TASK PROMPT –
Check every line below, and copy those that include "Open".

MATERIAL FOR THE TASK –
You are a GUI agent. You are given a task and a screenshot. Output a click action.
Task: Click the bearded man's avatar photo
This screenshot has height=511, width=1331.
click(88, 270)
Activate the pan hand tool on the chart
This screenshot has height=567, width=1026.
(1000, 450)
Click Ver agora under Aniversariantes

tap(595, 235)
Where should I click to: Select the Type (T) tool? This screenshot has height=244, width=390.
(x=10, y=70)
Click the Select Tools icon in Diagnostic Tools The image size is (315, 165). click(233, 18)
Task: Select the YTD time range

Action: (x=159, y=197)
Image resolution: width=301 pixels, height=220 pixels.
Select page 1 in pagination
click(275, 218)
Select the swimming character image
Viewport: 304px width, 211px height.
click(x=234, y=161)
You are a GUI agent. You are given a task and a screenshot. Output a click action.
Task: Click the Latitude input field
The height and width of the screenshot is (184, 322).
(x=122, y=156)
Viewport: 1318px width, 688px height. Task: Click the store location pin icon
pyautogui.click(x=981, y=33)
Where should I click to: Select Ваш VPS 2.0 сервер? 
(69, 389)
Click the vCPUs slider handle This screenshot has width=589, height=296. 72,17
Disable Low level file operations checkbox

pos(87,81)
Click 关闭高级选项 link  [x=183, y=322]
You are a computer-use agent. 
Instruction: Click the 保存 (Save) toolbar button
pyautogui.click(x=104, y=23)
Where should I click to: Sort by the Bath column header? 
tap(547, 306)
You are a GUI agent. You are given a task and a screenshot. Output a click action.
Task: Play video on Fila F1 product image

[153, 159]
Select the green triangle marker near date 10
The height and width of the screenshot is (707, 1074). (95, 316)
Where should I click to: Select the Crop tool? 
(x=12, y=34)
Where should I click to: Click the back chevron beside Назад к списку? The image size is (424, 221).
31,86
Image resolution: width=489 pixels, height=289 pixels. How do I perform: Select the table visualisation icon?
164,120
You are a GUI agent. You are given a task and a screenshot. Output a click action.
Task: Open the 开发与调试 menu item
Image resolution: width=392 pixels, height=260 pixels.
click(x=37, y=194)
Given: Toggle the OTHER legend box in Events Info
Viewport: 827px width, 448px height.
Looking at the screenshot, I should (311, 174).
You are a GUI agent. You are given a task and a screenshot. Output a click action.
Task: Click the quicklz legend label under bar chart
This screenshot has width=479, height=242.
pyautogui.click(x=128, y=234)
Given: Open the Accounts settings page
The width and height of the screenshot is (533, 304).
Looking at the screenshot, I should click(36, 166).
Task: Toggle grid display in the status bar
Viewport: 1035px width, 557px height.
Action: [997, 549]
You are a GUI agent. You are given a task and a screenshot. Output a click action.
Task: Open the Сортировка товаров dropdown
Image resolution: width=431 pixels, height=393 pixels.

EXERCISE ANSWER –
Task: Open the 开发与调试 menu item
Given: Open the Accounts settings page
Task: Open the Сортировка товаров dropdown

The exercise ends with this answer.